Practical lessons from CTA’s sharing experiences
Over the past three years, we have learned a few practical lessons about what makes threat intelligence sharing work.
Something is better than nothing – We often act as though organizations must share everything they know for the sharing to be useful. That assumption is not true. More information is better, but some information is better than no information. Therefore, you can start small and increase sharing over time. Sharing provides benefits even if it is not everything.
Automation is important for technical sharing – Without automation, technical threat intelligence sharing cannot occur effectively. Sharing must occur at machine speed at scale in order for it to provide real utility.
Humans are important too – However, machine speed sharing only gets you so far. We still need humans to interpret and to act upon the data. Trust has to build among the participants. Therefore, it’s important that sharing activities include a human component too.
Business rules matter – Technology is important, but real success comes from structuring the sharing processes in a way that is seen as equitable, meets participants’ business needs and directly enhances their mission.
Sharing requires dedicated resources – Dedicating the resources needed to keep up effective levels of sharing day-in, day-out, on an ongoing basis is challenging for most organizations.
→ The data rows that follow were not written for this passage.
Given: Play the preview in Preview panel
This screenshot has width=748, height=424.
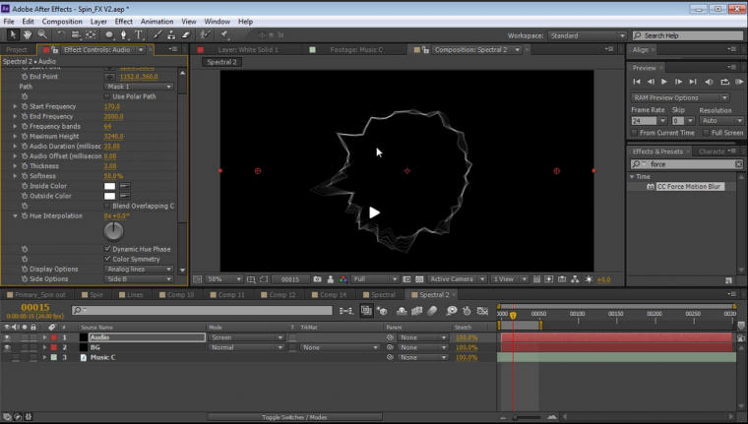Looking at the screenshot, I should click(x=664, y=82).
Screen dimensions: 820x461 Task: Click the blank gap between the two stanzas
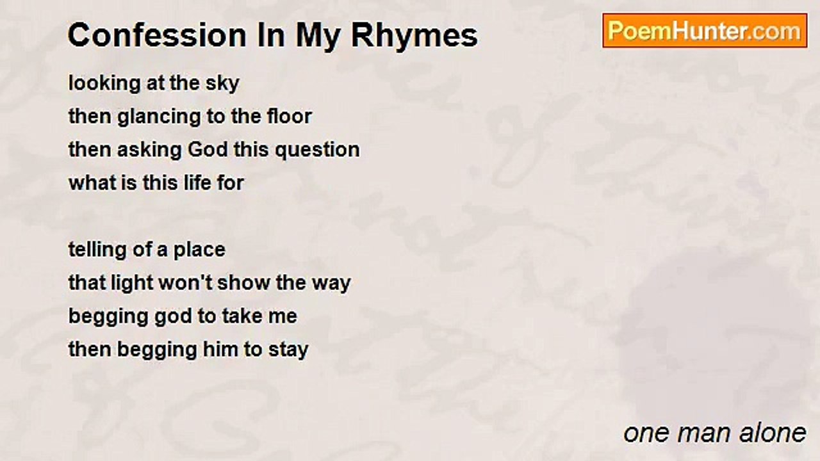(x=211, y=216)
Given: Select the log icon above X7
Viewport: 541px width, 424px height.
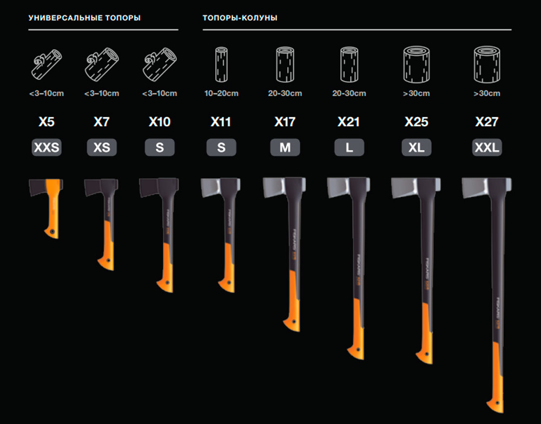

However, for intelligence sharing to work over the long term, it requires sustained, persistent engagement.
Applying these lessons at the organization level
If your organization produces, collects or provides threat intelligence:
Determine what you can share and what you could benefit from receiving – No organization will ever share everything it knows, but spending the time up front to understand what you can share will make the sharing process smoother. Having a clear idea of what information you would like to receive also increases the benefits you can derive from sharing.
Join a formal threat sharing organization – As with many processes, no substitute exists for experience when it comes to sharing. The only way to learn how sharing will affect your organization is to try it.
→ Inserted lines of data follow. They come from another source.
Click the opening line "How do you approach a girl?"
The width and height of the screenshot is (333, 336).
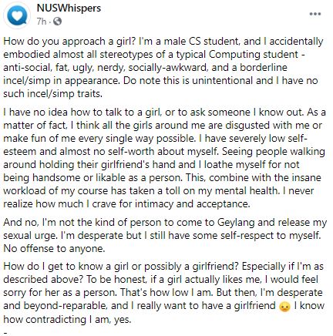click(69, 42)
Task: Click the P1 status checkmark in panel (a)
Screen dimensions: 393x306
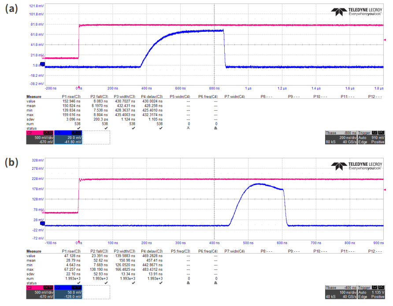Action: tap(79, 128)
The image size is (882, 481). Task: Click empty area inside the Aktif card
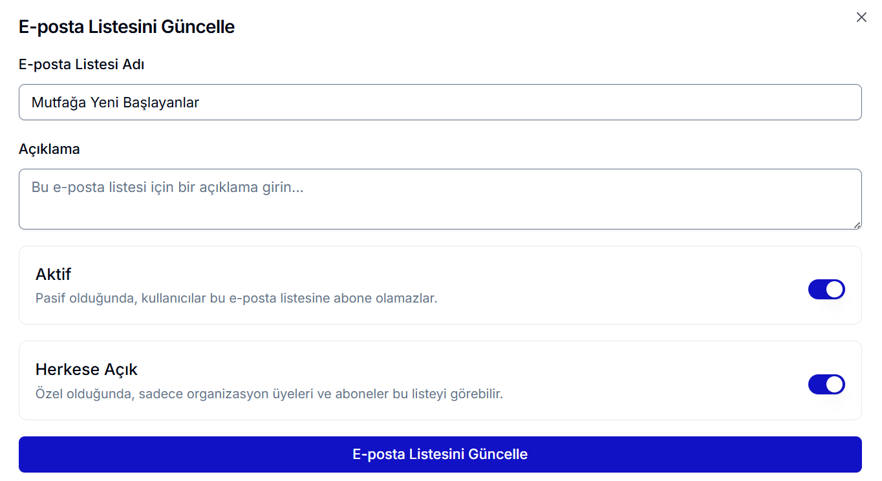[x=614, y=284]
Automate technical intelligence sharing – Since threat sharing is most effective when it includes an automated component, investing in automation will pay significant dividends. Learning the standard data formats, like STIX and MISP, is useful as well.
If your organization primarily consumes threat intelligence:
Ask your vendors how they share threat intelligence across industry – As a network defender, you want to know that you are getting the broadest picture possible and that your vendor is protecting you from as broad a range of threats as possible. One way to ensure that breadth is to ask the vendor to participate in a sharing organization.
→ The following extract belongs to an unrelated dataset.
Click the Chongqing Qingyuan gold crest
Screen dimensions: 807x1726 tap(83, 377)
Ask your vendors to validate the intelligence they provide – You can also ask your vendors to validate the intelligence they provide with other cybersecurity companies, reducing the rate of false positives and boosting your confidence in the intelligence.
Make threat sharing an evaluation criterion in cybersecurity contracts – As a consumer, you can make threat sharing a factor in picking a vendor. Such a requirement will signal the importance of having a broad, holistic threat intelligence picture and reinforce the demand-pull for threat intelligence sharing.
If your organization shares threat intelligence among members:
Update your business rules to encourage sharing – Within CTA, we require our members to share a certain minimum amount of threat intelligence daily. This rule helps ensure all members perceive the sharing as being equitable. By providing an incentive or requirement to share, organizations can increase the participation rate and create a virtuous circle.
Focus on information types that fit your comparative advantage – Not all sharing organizations need to share technical indicators like malware hashes and domain names among their members. For many organizations, the most important information may be defensive best practices and general threat awareness. Focusing sharing activities on your comparative will improve the return on time and money invested in sharing activities. It also reduces frustration among the intelligence consumers.
Build relationships with other threat sharing organizations across sectors and geographic regions – Just as the Internet operates as a network of networks, our sharing activities should as well. No single organization is going to be connected to every other organization. However, the threat sharing nodes should work together, thereby generating an effect at Internet scale.
If your organization is a national government agency:
Articulate priorities clearly – The private sector will have views on what actors are important versus those that are not. However, only the government can set priorities and persuade others to align with those priorities. The government must play a leadership role.
Focus sharing with the private sector on your comparative advantage – The government’s advantage is typically not in detecting and sharing technical threat indicators. In many cases, private sector companies identify a given indicator as malicious before the government does; even when the private sector lags in identification, the breadth of detection is almost always larger. However, those companies often do not know much about the indicator or its relative importance. Government has a huge advantage in being able to provide context—Why is it important to pay attention to a given indicator? How is it potentially connected to other indicators?
Encourage cross-sector and international sharing – Since cyberthreats do not respect international borders or industry verticals, sharing across these boundaries is very important. Government agencies can play a key role in facilitating and spurring this kind of sharing.
Conclusion
We have talked long enough about threat sharing as an industry. It is time to do it in practice. Getting to the point where almost all cybersecurity companies regularly share threat intelligence will take time, but the industry must evolve in that direction. The result will be not only a much safer ecosystem but more competitive companies as well.